[Exercise goal]: Return the line containing "Screen dimensions: 640x360" together with every later line up to the end of the records, exactly and with no pictures; return nothing else.
*** Supplied records ***
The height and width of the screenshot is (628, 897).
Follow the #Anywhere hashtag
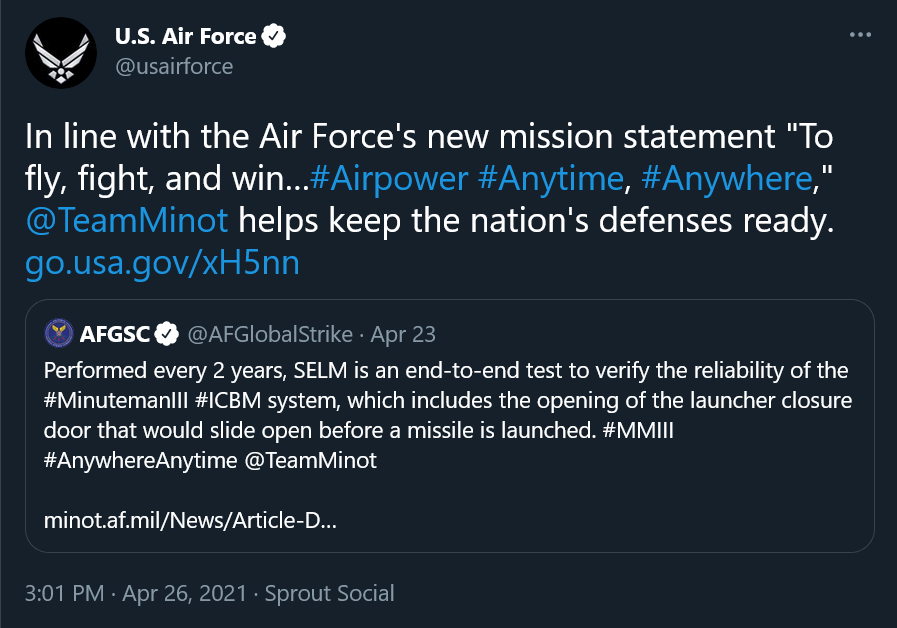[x=727, y=178]
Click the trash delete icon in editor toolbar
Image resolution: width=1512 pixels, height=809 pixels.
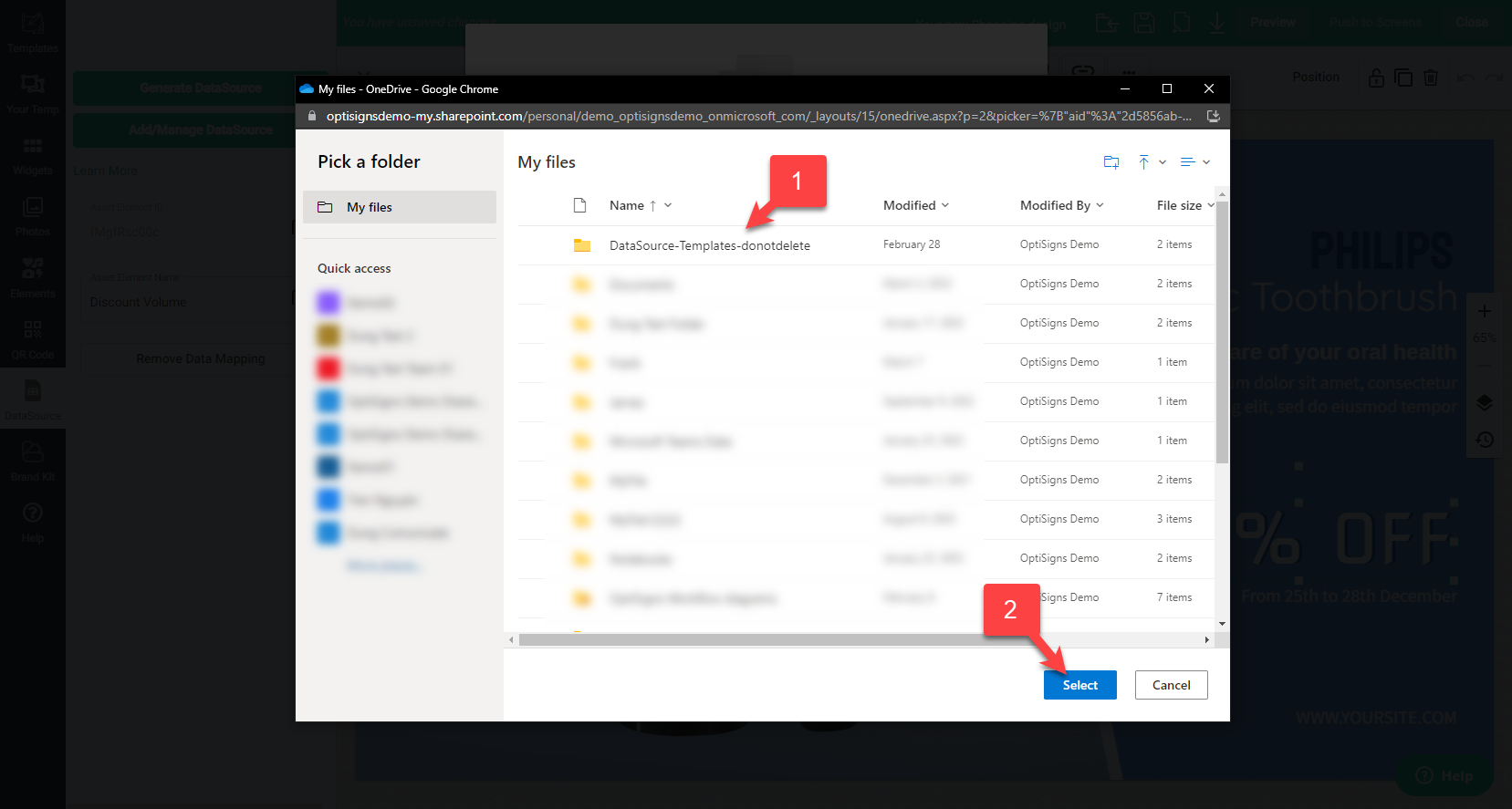(x=1431, y=78)
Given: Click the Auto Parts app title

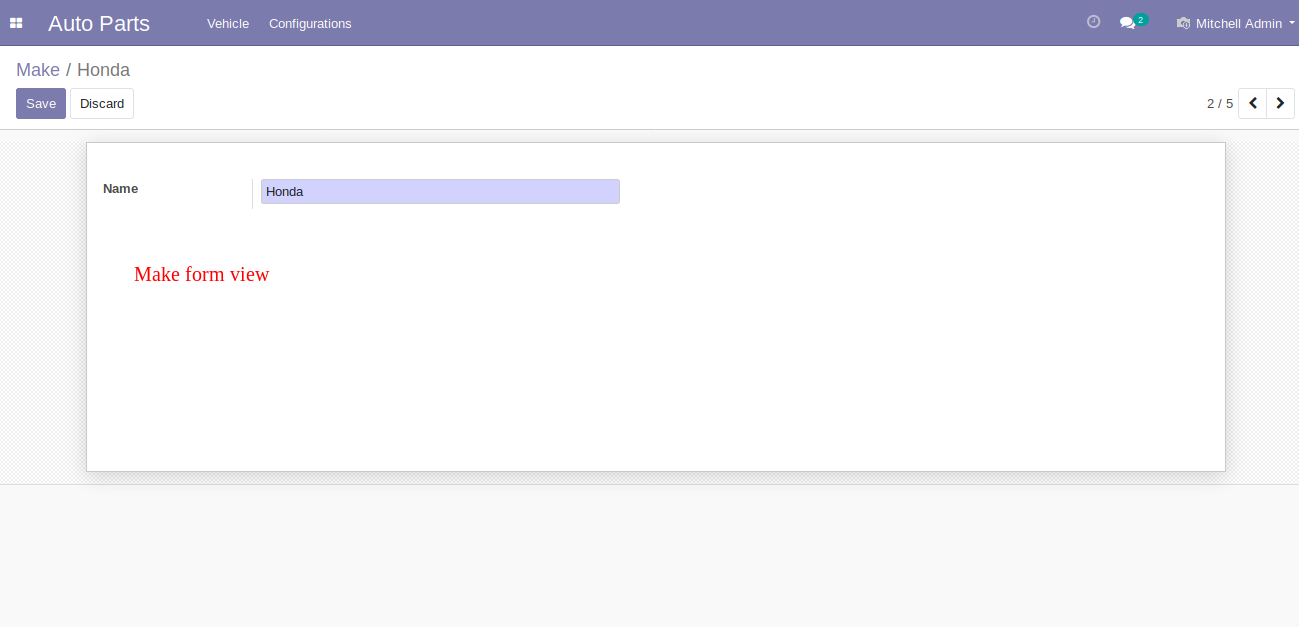Looking at the screenshot, I should click(99, 23).
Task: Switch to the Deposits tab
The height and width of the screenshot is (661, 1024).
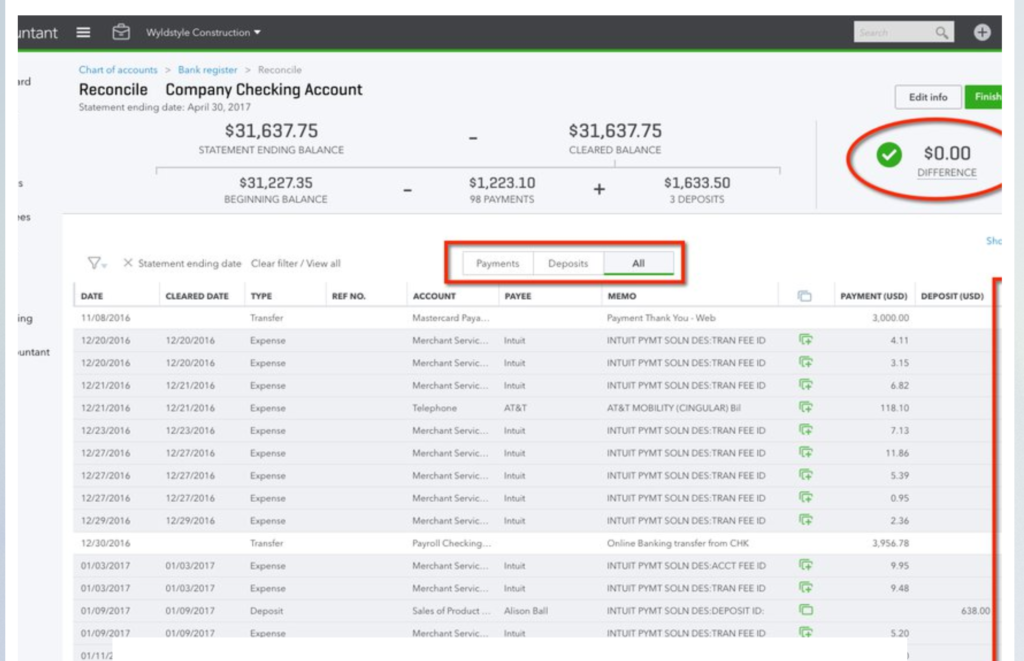Action: (568, 264)
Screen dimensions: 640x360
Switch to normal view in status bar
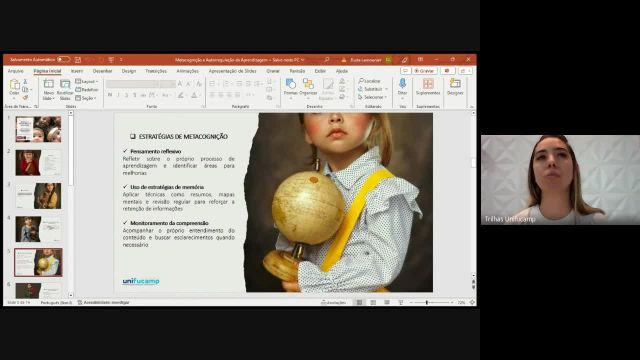(x=359, y=302)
*** End of Supplied records ***
[Exercise result]:
Screen dimensions: 640x360
Switch to normal view in status bar
(x=359, y=302)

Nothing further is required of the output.